5 minute read
Gerrit van der Ende: Indië-veteraan
Gerrit van der Ende uit Stolwijk was één van de ruim 200.000 Nederlandse jongens die naar Nederlands Indië werd uitgezonden om daar de orde te handhaven. Zeventig jaar na dato vertelt hij zijn verhaal.
“Nee, ik heb me tijdens mijn diensttijd in Indië nooit onveilig gevoeld”, zegt de 91-jarige Gerrit van der Ende. “Mijn standplaats was het legerhospitaal in Djakarta. Het toenmalige Batavia. Dus betrekkelijk veilig. Maar ik heb wel jongens verzorgd die psychisch beschadigd waren door hetgeen ze allemaal hadden meegemaakt. Voor die knapen ging na 1945 de oorlog nog een paar jaar door.”
Advertisement
Na de capitulatie van Japan ontstond in Nederlands-Indië een machtsvacuüm. De Bersiap periode brak aan. Dat was de strijdkreet (wees paraat) van de Indonesische vrijheidsstrijders die onafhankelijkheid wilden afdwingen. Duizenden Nederlandse burgers werden vermoord.
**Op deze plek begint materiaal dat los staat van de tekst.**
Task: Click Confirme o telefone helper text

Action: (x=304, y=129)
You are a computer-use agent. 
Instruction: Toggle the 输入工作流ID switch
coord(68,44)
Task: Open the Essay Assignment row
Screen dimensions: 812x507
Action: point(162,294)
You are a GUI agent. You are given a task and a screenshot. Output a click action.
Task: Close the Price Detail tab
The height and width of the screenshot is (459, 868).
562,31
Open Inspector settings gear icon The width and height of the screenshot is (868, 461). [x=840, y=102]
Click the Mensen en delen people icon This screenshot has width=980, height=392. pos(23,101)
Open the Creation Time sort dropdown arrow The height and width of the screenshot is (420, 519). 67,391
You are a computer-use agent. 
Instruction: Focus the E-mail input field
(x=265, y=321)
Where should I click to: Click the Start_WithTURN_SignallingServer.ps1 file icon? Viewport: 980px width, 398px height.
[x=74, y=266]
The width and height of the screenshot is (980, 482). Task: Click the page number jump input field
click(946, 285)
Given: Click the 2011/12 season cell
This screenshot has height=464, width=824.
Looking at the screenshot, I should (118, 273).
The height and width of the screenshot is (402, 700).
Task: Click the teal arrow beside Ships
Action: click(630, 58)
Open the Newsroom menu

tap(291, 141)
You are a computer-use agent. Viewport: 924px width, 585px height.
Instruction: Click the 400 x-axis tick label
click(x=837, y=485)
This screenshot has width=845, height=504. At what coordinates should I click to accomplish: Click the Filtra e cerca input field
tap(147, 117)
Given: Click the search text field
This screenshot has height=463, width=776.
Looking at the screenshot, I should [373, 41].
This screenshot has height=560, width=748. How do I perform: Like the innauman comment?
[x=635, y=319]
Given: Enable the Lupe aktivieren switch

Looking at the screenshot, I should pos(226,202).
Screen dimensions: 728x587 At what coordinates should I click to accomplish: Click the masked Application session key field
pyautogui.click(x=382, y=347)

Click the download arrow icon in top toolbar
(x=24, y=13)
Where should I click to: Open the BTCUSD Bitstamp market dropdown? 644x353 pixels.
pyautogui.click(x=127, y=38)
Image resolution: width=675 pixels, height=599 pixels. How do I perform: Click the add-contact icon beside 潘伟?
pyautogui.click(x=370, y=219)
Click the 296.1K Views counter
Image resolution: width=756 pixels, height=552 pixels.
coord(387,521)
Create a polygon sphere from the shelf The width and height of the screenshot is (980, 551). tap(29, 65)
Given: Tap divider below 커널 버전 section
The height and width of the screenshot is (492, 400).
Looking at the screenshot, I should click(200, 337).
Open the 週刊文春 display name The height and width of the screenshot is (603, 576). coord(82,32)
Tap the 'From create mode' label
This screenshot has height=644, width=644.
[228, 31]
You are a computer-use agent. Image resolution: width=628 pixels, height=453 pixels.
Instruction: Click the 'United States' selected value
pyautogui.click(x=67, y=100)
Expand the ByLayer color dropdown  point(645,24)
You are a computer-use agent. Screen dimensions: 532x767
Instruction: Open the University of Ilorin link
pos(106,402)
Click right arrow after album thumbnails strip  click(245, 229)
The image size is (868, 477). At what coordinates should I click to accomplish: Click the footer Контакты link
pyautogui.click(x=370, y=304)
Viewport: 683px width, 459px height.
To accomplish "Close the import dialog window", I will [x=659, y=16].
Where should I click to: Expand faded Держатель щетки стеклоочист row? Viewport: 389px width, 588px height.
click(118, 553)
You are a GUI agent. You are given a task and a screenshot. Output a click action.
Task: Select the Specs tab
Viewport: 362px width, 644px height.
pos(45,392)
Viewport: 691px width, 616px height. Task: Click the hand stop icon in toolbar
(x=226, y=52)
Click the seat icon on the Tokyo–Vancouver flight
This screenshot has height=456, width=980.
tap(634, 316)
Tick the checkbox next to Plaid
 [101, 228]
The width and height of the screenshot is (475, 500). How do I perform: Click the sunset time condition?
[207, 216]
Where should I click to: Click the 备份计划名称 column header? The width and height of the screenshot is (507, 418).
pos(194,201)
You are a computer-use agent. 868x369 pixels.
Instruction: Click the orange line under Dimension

Om het gezag te herstellen stuurde de regering meer dan 120.000 militairen naar de Oost. Amper een jaar na de oorlog voerde Nederland opnieuw een oorlog. Nu tegen de Indonesiërs die de Hollanders het land uit wilden schoppen. Tot begin 1950 zou die strijd het leven kosten aan ruim 6200 jonge Nederlandse mannen. Het overgrote deel ligt begraven op erevelden in Indonesië.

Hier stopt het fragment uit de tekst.